▶ _Records for the task_
----------------------------------------
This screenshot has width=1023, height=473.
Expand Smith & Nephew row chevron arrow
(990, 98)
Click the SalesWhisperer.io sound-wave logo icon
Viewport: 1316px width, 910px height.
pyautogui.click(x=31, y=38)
----------------------------------------
▶ _What this task involves_
Write out every line of the material above as a JSON list of strings, with one string for each line and blank lines skipped.

▶ _Solved exercise_
[
  "This screenshot has width=1023, height=473.",
  "Expand Smith & Nephew row chevron arrow",
  "(990, 98)",
  "Click the SalesWhisperer.io sound-wave logo icon",
  "Viewport: 1316px width, 910px height.",
  "pyautogui.click(x=31, y=38)"
]